As a committed Hinayanist (as a start) I believe any person engaging positive change through effort is a best use of time and potential.
It is why the Theravadin approach of individual effort eventually and complementarily engages an expanding compassion of a self widened to encompass others ...
Right speech includes silence, friendliness, skill, accessible and appropriate to the situation speech. So for example @person may pose a question knowing the answer is conditional. In other words getting worse or better is up to us ...
Right speech certainly is not so easy. Some aspects such as friendliness and appropriate to the situation are straightforward, but skillful or beneficial often are not. In those areas the depth of our personal understanding can be significantly tested, and what we put forward as being beneficial or skillful can be an interesting reflection on our measure of empathy and insight into others as well as our own state of progress.
Whether I am more Theravadin or Mahayanin or even Tibetan in approach I haven't yet gotten my head around, it requires an in depth knowledge of the traditions to make that determination so I am currently just picking up things from all of the traditions as I go along.
Is the world getting worse or better?
Quantumly speaking, yes.
Point is, we seem to have a romantic view of certain cultures and people. That's not the right attitude. Humans are the same, they are all part of the problem. Every culture has been guilty of violence (against nature and against people), one way or another. Even 'peaceful' Buddhists persecute minorities once they acquire power. So no need to create a myth around certain cultures just because they haven't done as much damage as the rest.
It's not about myths or romanticism. You said as a point of fact that the Indians destroyed more trees than anyone else. I was appalled how a nomadic hunter gatherer culture is capable of doing it @techie
The hunter gatherer by definition cannot be greedy because they can accumulate only as much as they can carry on their back. Greed is a by product of the development of agricultural societies.
This is known as 'backpedalling'.
You were politely asked to provide evidence of your statement....
Furthermore, as I recall, it was the white guy with guns who basically wiped out the Bison, in the USA. As well as the Wolf.... Even though both creatures were also 'called upon' by American Indians in their co-operative partnership with Nature....

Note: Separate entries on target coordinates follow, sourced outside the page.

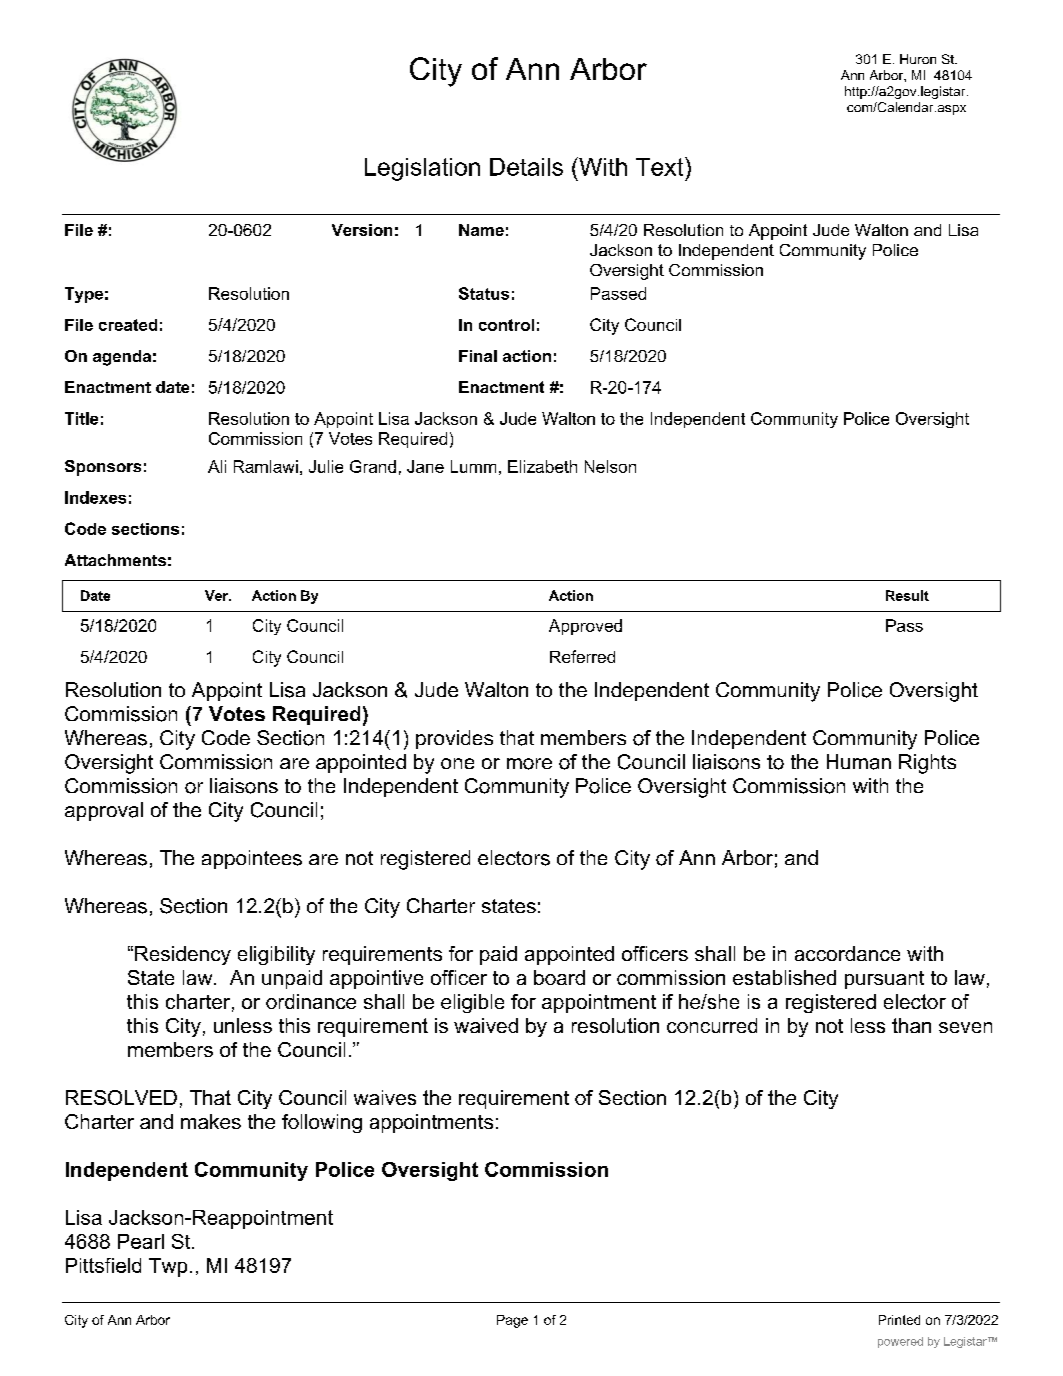 The width and height of the page is (1063, 1376). Describe the element at coordinates (526, 167) in the page. I see `Details` at that location.
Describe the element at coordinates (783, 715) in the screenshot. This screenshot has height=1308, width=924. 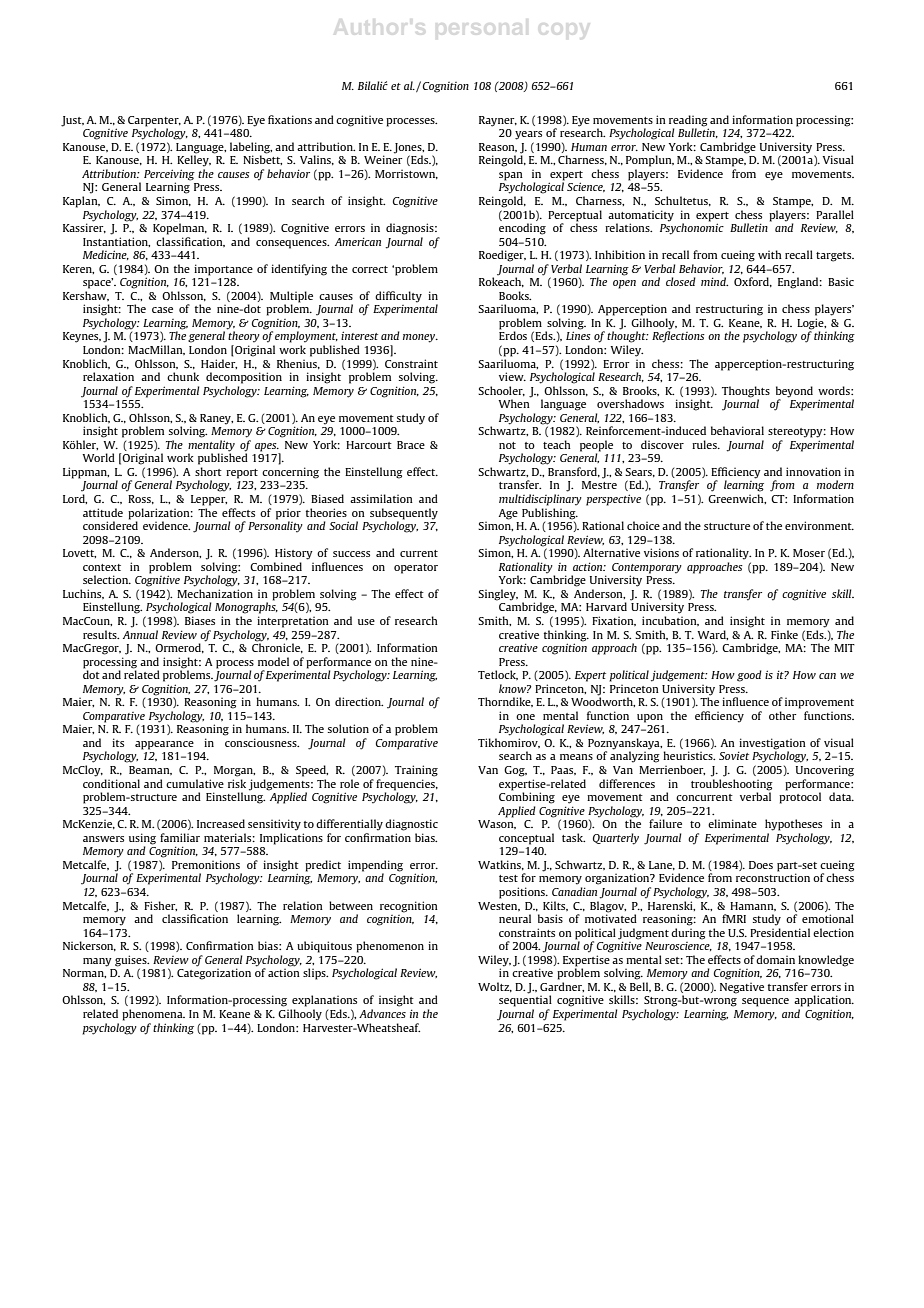
I see `other` at that location.
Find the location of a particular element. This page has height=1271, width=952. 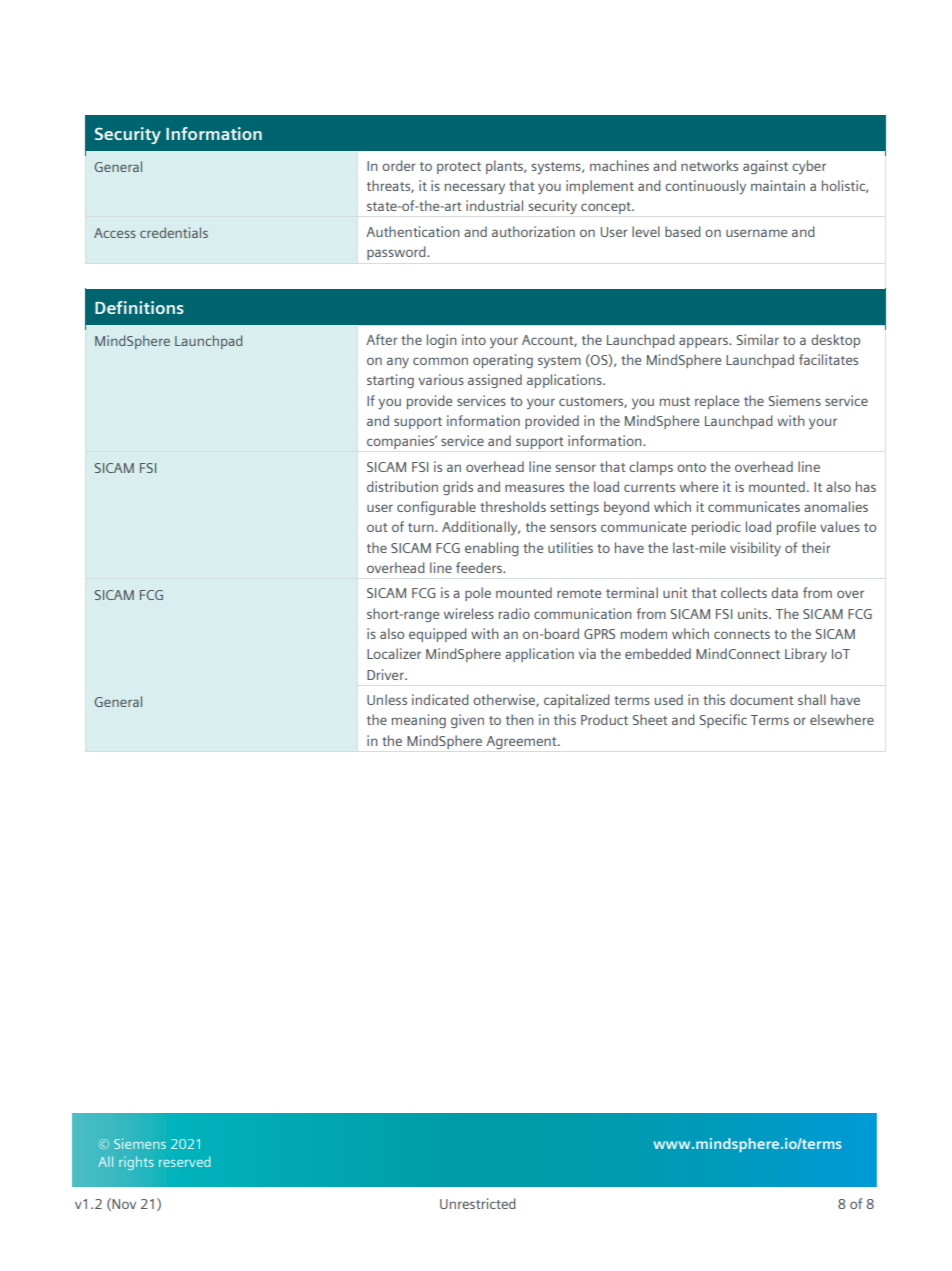

reserved is located at coordinates (185, 1161).
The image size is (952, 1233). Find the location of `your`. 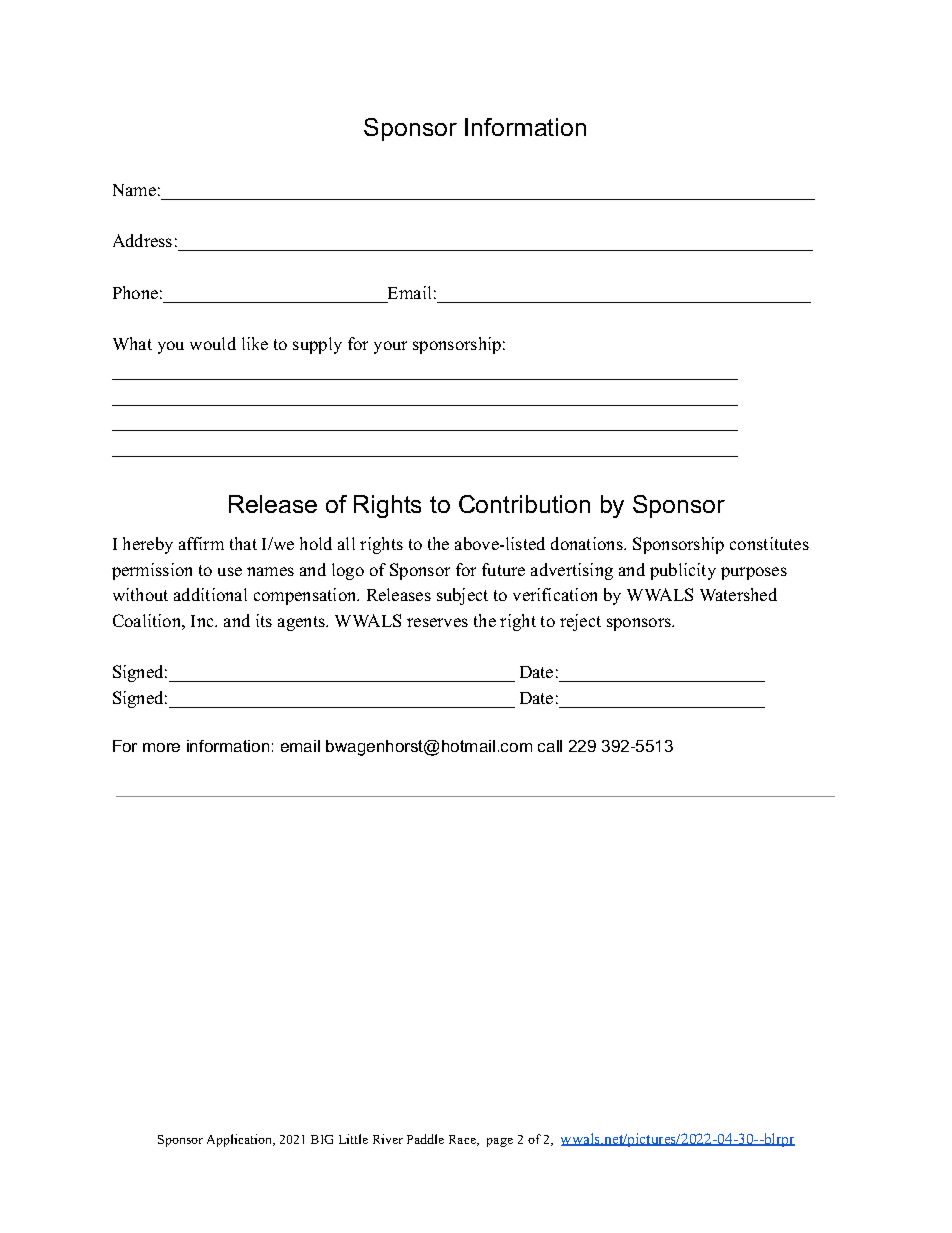

your is located at coordinates (390, 347).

There's no question at all in my mind that where Nature provides, man exploits - and he exploits to excess, for personal gain and profit, often to the detriment of the donor in the first place.
There are voices, loud and screaming, demanding attention, now presenting sound and well-researched opposition to the money-grabbers. It's important to look at the bigger picture, determine the values we wish to perpetuate, and implement them at grass-root level.
Grass-root level means educating the future of this planet - Our Children - to respect, nurture, cultivate and safeguard the essential qualities and positives which go to preserve and conserve Life.
It is at home - and at school - that such urgent values need to be instilled.
I look at the cross-section of young people today, and by far the majority, sadly, are engaged in the shallow, trivial, superficial egotistic drive to create an existence in which they are their own epicentre, of their own personal little trite, technologically-driven world.
We may wish for an improved world for our children.
Our task is to improve the Children, for our world.
@techie we need to moderate our tone my fellow country man. Or we may get a taste of @federica's size 12 boots.
size 9. 12 is for spammers, flamers and those who join to self-promote/advertise.
It was a research paper, can't find it online. My bad! Lots of forests were destroyed.
@Swaroop not all American Natives were nomadic. There is lots of evidence of very large population centers and cities with pretty vast trade networks. In some areas, they were more nomadic and much smaller in population. But not everywhere.
Also, the native population is estimated to be as high as %90 larger before smallpox and other Eurasian diseases were introduced to the Americas.